(Given records)

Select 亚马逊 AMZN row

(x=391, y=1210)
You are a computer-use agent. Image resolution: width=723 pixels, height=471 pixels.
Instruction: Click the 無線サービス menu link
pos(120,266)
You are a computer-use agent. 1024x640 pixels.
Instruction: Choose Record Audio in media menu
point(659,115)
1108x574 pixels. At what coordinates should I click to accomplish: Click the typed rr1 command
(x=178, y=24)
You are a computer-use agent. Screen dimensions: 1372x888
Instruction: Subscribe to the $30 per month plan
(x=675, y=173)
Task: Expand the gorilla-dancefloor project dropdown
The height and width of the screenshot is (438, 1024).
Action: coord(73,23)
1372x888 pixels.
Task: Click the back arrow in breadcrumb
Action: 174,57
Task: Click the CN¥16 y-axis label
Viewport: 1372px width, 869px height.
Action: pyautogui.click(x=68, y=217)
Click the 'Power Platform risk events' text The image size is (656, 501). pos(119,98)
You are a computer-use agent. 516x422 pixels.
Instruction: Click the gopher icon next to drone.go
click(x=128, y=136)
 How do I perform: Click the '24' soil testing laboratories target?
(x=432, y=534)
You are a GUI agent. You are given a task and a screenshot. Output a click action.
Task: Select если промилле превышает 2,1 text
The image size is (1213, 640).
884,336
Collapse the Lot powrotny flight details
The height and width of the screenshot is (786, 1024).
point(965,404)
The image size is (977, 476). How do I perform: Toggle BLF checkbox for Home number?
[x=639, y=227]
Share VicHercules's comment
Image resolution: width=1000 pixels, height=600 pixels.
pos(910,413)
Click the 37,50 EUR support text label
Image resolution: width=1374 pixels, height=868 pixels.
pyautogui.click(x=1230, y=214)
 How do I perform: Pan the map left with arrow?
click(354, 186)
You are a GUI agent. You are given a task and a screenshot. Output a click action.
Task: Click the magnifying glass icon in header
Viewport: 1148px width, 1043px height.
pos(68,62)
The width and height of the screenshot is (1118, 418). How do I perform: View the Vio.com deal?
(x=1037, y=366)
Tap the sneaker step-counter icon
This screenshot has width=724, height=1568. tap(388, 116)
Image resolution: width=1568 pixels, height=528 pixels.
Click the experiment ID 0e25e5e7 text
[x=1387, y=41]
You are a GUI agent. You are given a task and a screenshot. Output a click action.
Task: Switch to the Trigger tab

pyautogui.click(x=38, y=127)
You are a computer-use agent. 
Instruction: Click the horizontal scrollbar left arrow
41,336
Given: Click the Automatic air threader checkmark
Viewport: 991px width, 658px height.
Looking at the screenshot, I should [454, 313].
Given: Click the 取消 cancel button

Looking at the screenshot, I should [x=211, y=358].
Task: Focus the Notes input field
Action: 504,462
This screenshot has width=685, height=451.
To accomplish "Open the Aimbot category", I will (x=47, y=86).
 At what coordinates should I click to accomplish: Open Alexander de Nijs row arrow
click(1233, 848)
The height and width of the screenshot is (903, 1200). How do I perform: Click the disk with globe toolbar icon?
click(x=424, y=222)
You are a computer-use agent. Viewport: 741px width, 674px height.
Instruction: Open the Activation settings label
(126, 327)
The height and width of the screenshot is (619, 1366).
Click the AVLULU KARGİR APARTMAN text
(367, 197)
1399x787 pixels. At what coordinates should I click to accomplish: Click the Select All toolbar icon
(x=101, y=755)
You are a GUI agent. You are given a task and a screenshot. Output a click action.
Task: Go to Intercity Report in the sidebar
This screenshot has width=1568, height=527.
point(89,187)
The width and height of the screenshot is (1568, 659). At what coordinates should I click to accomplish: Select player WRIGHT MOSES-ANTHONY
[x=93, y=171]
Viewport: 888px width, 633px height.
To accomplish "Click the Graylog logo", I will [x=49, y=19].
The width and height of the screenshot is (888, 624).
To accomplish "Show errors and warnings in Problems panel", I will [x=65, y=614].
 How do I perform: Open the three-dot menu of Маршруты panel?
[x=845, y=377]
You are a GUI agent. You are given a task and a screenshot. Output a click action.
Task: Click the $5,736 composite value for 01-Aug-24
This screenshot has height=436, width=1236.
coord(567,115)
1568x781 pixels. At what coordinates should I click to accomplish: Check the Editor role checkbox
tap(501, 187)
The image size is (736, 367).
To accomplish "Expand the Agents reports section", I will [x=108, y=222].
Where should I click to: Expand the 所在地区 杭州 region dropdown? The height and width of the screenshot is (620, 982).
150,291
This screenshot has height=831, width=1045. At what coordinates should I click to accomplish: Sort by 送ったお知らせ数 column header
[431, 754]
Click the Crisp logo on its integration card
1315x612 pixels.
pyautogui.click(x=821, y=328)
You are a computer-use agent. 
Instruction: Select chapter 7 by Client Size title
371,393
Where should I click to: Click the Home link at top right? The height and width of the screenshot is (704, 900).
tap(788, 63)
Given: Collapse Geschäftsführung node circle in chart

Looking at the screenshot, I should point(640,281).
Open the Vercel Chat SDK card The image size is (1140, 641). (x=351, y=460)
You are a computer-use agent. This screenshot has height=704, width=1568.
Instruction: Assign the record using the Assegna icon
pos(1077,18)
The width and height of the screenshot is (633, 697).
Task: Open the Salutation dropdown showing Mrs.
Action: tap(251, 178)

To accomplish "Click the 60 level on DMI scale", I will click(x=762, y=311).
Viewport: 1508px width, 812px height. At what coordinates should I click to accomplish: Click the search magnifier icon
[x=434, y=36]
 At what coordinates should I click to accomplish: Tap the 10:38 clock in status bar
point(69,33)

(End Given records)

__Requirement__. Once you find the line with "Viewport: 1372px width, 869px height." in the entries above, output it and each line after it up to and including the line with "Task: Click the magnifying", and nothing else.

__Output__.
Viewport: 1372px width, 869px height.
Action: pyautogui.click(x=68, y=217)
Click the 'Power Platform risk events' text The image size is (656, 501). pos(119,98)
You are a computer-use agent. 516x422 pixels.
Instruction: Click the gopher icon next to drone.go
click(x=128, y=136)
 How do I perform: Click the '24' soil testing laboratories target?
(x=432, y=534)
You are a GUI agent. You are given a task and a screenshot. Output a click action.
Task: Select если промилле превышает 2,1 text
The image size is (1213, 640).
884,336
Collapse the Lot powrotny flight details
The height and width of the screenshot is (786, 1024).
point(965,404)
The image size is (977, 476). How do I perform: Toggle BLF checkbox for Home number?
[x=639, y=227]
Share VicHercules's comment
Image resolution: width=1000 pixels, height=600 pixels.
pos(910,413)
Click the 37,50 EUR support text label
Image resolution: width=1374 pixels, height=868 pixels.
pyautogui.click(x=1230, y=214)
 How do I perform: Pan the map left with arrow?
click(354, 186)
You are a GUI agent. You are given a task and a screenshot. Output a click action.
Task: Click the magnifying glass icon in header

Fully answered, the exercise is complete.